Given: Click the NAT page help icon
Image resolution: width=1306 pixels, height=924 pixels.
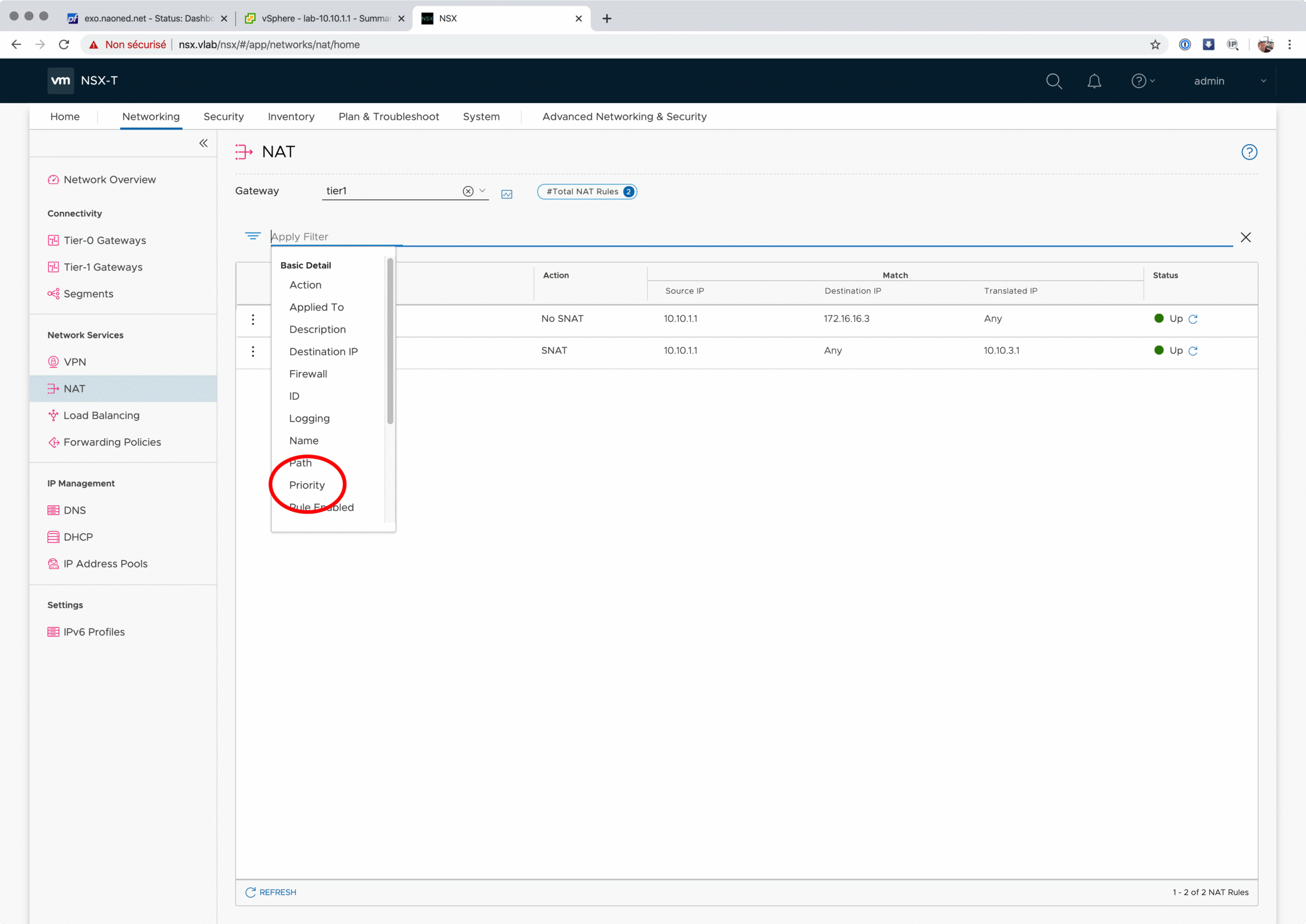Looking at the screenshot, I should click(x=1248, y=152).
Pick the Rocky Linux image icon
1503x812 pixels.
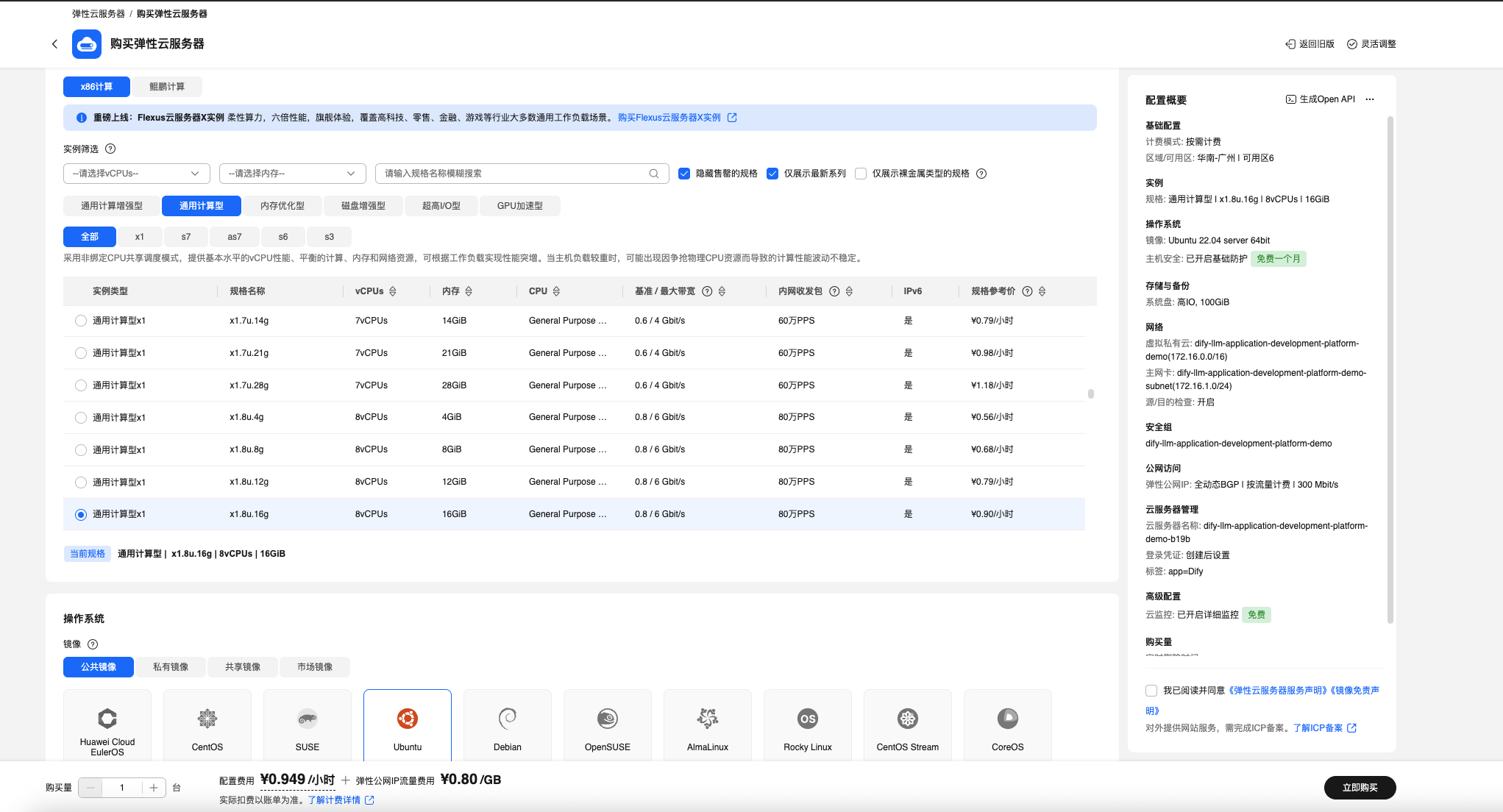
*-*-*
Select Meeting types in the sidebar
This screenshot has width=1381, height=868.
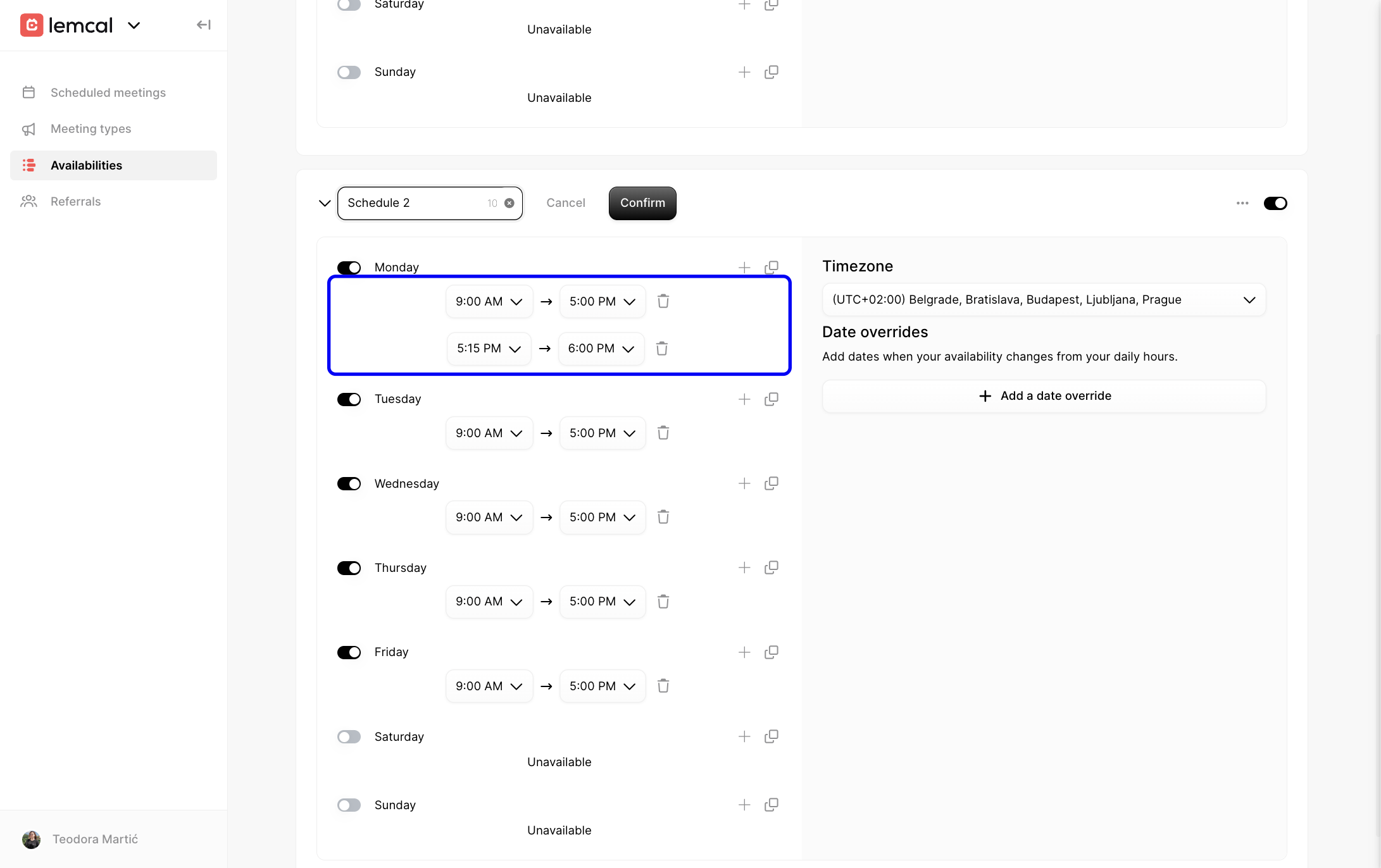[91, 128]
*-*-*
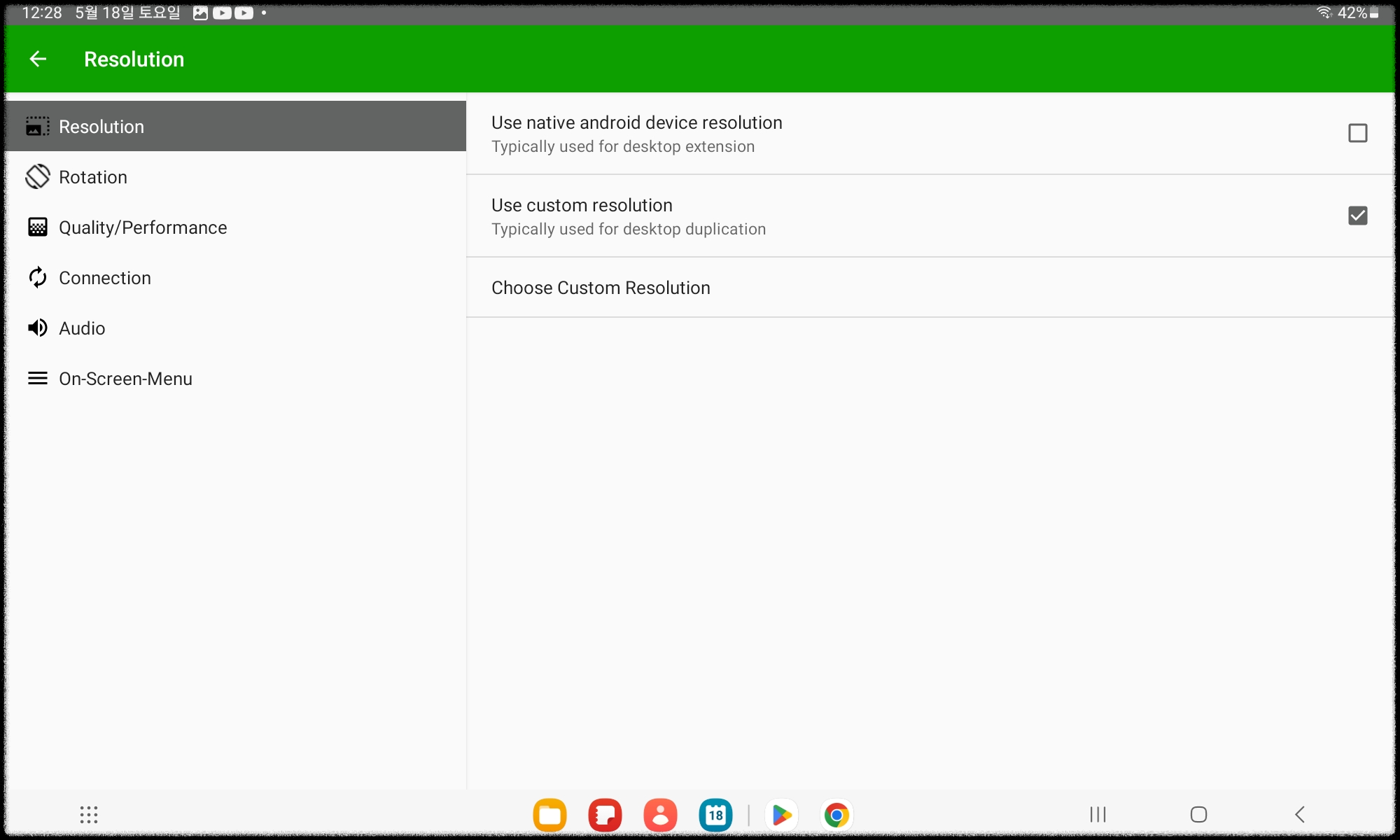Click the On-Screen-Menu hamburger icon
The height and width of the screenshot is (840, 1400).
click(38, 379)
*-*-*
Pictures do not belong in the answer. Return the lines above starting at the one with "Given: Click the NAT page help icon" and ending at the one with "1503x812 pixels.", both kept, exactly.

Given: Click the NAT page help icon
Image resolution: width=1306 pixels, height=924 pixels.
Looking at the screenshot, I should click(x=1248, y=152).
Pick the Rocky Linux image icon
1503x812 pixels.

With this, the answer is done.